河原温

16.06.2017
On Kawara, May 1, 1987, acrylique sur toile, 154.9 x 226.1 cm. (© Christie’s images, 2017)

On Kawara, May 1, 1987, acrylique sur toile, 154.9 x 226.1 cm. (© Christie’s images, 2017)

ポール・ニザンによる寄稿

黒、赤、青…単色で塗られた長方形のキャンバスの中央に、白い数字が記されています。年月日。ただ、それだけです。これらは、半世紀近くをニューヨークで過ごした日本人アーティスト、河原温(1933-2014)が1966年1月4日に開始した『日付絵画』です。河原は、“Today”と題したこのシリーズをおよそ3000枚、8種類のサイズのキャンバスに描きました。日付は制作日を示し、そのとき彼が滞在していた国の言語で表記されています。Jan. 4, 1996、ニューヨーク。6 Jun. 68、メキシコシティ。June 5, 1973、ハリファックス。24. März 1976、ベルリン。4 Août 2006、モンファヴェ。21 Juni 2007、アントワープ…ひとつの作品から次の作品へ、放浪者の旅を追体験するかのように。最初の『日付絵画』制作からしばらくして、河原はそれぞれの作品を手製の箱に入れることにし、蓋には制作当日に滞在先で発行された新聞の切り抜きを貼りました。

Today(今日)。それが、河原温がキャンバスに描いたものでした。「今」そして「ここに」。この日、この場所。追いかけあうように連続する日付が描き出すのは、生涯を通してジャーナリストやカメラマンから身を隠した、謎めいた芸術家の姿でしょうか。『日付絵画』は、河原作品の一部に過ぎません。そっけないタイトルのシリーズがいくつかあり、たとえば『I am still alive』。“I am still alive(私はまだ生きている)”とだけ書かれた電報を、アート界の著名人に送るという作品です(晩年は電報ではなくツイッターを使用するようになりました)。河原がその日に出会った人々の名前が白い紙にタイプされた『I met』。河原の起床時間が刻印された絵葉書を世界中から送る『I got up』。こうしたシリーズすべてには、共通している点があります。それは、つかの間の存在をとらえようとする執念です。

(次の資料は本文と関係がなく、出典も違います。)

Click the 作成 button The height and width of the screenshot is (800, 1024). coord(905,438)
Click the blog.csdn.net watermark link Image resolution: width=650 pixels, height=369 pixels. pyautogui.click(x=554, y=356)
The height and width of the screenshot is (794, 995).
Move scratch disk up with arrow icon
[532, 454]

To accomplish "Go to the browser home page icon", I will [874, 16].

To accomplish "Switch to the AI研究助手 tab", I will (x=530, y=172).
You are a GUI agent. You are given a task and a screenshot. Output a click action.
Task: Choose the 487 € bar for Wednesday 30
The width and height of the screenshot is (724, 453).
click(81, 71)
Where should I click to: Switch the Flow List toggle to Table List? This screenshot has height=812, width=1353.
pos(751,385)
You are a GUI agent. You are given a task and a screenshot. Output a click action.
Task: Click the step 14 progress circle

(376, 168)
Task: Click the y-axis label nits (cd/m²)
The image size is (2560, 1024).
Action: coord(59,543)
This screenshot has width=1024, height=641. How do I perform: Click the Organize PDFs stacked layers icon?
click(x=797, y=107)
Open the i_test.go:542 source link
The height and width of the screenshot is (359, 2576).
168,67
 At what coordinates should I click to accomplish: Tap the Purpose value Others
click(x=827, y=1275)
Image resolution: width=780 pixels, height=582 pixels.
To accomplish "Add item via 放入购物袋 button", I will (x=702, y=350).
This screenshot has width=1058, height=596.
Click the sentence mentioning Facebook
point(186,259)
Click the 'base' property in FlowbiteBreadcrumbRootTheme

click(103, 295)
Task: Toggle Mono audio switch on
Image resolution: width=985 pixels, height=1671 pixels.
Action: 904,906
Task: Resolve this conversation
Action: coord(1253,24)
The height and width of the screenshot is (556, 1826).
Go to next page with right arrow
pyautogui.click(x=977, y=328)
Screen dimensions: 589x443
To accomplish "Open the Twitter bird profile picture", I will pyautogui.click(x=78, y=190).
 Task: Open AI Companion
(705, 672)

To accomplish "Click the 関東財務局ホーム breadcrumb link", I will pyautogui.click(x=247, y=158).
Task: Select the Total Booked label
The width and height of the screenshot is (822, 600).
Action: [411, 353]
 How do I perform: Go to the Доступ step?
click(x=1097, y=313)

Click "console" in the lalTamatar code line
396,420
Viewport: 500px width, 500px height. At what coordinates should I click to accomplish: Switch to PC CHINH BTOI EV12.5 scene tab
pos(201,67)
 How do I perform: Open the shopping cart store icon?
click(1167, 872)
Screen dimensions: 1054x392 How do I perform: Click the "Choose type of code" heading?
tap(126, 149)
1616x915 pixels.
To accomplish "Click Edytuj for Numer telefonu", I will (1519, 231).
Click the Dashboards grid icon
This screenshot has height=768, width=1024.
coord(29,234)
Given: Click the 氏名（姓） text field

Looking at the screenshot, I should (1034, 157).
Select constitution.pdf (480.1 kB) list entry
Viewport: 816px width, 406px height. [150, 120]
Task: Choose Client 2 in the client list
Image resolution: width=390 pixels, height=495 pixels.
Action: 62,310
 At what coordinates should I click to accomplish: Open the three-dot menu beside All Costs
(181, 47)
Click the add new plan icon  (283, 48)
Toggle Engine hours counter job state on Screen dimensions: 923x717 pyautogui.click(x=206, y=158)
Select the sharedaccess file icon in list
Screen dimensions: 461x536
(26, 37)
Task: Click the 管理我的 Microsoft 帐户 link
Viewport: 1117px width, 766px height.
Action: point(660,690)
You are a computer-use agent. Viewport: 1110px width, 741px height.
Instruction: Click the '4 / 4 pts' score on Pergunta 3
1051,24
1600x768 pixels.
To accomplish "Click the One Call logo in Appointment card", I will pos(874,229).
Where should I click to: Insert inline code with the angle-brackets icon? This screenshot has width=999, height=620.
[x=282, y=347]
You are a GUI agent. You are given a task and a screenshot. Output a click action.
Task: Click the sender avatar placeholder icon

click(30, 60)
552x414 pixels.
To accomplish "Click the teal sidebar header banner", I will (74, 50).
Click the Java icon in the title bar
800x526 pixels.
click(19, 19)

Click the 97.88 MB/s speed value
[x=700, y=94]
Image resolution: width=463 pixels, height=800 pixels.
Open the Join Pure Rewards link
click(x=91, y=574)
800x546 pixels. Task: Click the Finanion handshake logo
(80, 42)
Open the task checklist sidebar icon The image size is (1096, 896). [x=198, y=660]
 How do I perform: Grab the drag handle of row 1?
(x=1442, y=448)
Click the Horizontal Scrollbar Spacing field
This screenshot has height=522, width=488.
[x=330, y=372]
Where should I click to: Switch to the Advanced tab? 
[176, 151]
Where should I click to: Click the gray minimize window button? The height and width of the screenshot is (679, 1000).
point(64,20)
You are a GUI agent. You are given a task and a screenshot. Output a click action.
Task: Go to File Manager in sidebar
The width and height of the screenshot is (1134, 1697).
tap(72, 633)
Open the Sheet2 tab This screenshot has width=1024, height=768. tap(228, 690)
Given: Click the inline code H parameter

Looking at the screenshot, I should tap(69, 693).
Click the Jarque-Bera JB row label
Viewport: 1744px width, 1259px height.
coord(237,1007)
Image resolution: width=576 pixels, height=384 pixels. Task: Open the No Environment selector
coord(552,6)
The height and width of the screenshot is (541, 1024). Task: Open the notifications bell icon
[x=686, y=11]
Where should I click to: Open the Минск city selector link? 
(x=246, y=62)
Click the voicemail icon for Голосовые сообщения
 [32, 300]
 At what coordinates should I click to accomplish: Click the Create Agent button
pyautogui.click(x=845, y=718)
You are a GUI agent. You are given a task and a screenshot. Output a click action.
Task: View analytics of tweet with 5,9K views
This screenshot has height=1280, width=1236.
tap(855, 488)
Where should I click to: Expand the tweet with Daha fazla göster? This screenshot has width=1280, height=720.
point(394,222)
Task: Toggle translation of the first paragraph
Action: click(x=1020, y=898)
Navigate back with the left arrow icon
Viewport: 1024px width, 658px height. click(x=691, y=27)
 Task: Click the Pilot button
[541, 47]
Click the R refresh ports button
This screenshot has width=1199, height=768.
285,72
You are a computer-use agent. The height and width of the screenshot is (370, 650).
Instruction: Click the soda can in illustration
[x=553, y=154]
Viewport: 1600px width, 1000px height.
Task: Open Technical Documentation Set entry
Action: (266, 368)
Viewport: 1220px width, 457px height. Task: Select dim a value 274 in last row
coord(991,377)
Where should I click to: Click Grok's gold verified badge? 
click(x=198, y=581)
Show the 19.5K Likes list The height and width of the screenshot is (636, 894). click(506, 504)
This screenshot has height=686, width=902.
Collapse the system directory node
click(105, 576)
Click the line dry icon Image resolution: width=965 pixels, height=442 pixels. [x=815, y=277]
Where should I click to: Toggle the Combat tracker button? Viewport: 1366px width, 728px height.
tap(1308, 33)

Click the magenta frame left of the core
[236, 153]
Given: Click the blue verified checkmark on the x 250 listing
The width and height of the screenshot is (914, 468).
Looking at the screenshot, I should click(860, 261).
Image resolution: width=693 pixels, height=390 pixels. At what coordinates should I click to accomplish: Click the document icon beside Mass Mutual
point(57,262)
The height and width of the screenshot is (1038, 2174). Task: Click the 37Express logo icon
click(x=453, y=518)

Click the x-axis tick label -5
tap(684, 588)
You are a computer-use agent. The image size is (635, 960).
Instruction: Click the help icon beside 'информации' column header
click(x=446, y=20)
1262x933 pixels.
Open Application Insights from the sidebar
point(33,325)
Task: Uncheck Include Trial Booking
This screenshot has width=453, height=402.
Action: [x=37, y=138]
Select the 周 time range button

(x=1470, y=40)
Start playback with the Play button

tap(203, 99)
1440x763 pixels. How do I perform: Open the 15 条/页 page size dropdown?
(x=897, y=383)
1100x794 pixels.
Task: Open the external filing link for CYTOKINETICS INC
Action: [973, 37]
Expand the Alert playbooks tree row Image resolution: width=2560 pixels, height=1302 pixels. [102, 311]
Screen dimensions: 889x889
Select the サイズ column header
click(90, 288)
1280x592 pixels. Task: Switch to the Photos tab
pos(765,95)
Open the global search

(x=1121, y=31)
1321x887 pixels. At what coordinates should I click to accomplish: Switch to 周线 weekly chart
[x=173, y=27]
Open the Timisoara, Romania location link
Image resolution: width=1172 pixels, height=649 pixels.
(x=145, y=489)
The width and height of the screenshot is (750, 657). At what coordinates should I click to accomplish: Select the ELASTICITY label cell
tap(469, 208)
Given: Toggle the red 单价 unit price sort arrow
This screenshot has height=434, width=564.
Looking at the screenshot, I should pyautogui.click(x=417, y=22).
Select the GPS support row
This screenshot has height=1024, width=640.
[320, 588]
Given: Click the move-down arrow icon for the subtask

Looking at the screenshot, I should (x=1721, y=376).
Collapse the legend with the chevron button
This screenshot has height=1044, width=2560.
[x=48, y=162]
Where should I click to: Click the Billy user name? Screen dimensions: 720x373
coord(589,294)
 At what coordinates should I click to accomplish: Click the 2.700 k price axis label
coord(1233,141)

制作期間は1日 – 24時間以内に完成しなかった作品は廃棄されます。『日付絵画』は厳格な手順にしたがって制作され、それは一種の瞑想のようなものでした。河原は制作の際、形式に則った完全な状態に達するまで数時間を要しました。こう言うと、時間的な制約がある中で『日付絵画』はステンシルあるいは印刷されたのかと思われるかもしれません。しかし河原は、キャンバスの表面を、深く、濃く、かつ完全に均一になるまで幾層にも塗り重ね、その上の文字や数字も、細心の注意を払いながら自らの手で描いていました。

『日付絵画』の独自性のひとつは、その先鋭的なコンセプトが絵画と対立するのではなく、絵画と共にあるということです。河原は画家であり、自らが描くという点で、同時代を生きたヴィクター・バーギン、ヴィト・アコンチ、ローレンス・ウェイナー、ハンネ・ダルボーフェンら多くのコンセプチュアル・アーティストたちとは立場を異にしていました。彼らの作品は、絵画的な手法とは相容れないからです。一方で河原は、同世代のロマン・オパルカ (1931-2011)とは同志でした。オパルカは、無限に続く数字を同じサイズのキャンバスに刻み込んでいく“Details”と呼ばれるシリーズ作品を、『日付絵画』より1年早く制作し始めていました。彼の作品には、芸術を通じて不可逆的な時間の流れを留めたいという、河原に通じる渇望が見られます。

 

 

ポール・ニザン

クリスティーズ・パリに所属するコンテンポラリー・アートの専門家。